[Recorded information — start]

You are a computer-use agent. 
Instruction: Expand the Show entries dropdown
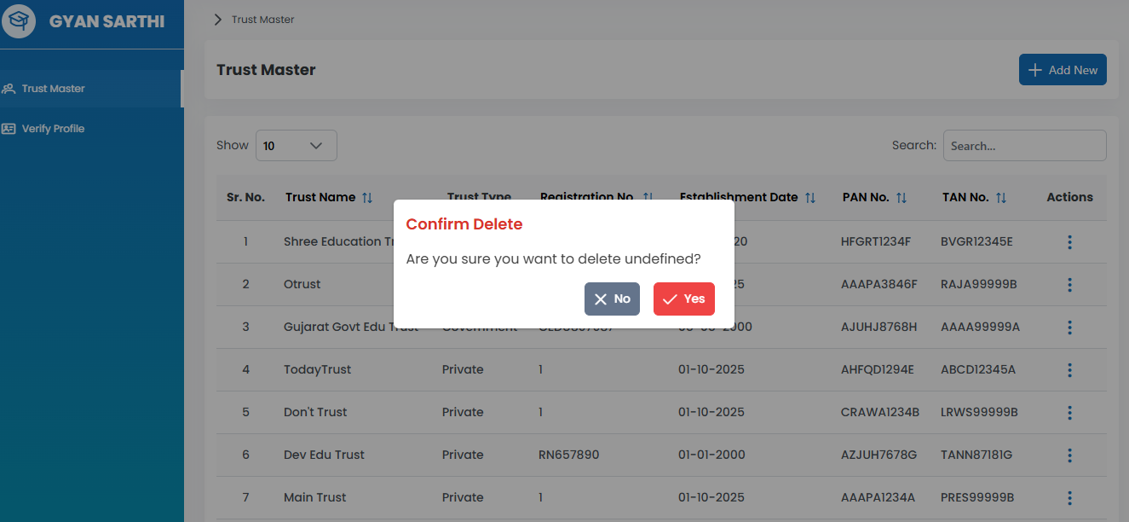[296, 146]
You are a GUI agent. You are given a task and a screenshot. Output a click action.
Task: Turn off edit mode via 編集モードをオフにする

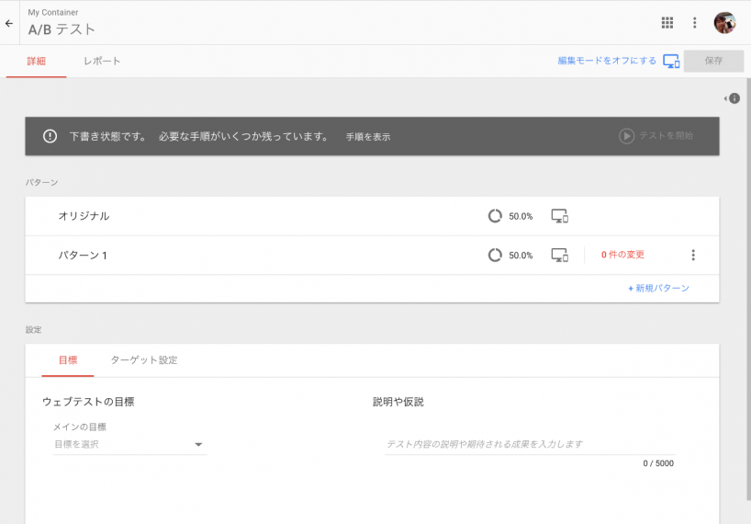coord(607,61)
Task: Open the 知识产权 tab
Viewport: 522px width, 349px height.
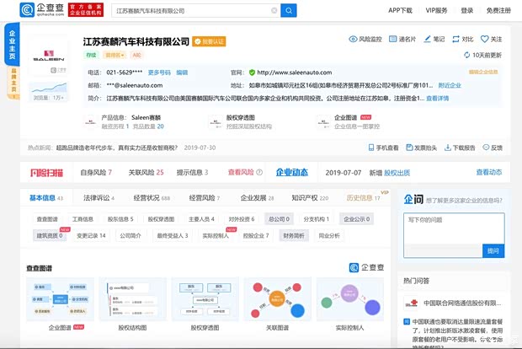Action: pyautogui.click(x=309, y=198)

[Recorded information — finish]

§ Problem:
Reproduce the listing exactly, but omit every picture in it.

§ Result of the task:
You are a computer-use agent. 
Instruction: Expand the Show entries dropdown
[296, 146]
You are a GUI agent. You are given a task and a screenshot. Output a click action.
Task: Turn off edit mode via 編集モードをオフにする

coord(607,61)
Task: Open the 知识产权 tab
Viewport: 522px width, 349px height.
Action: pyautogui.click(x=309, y=198)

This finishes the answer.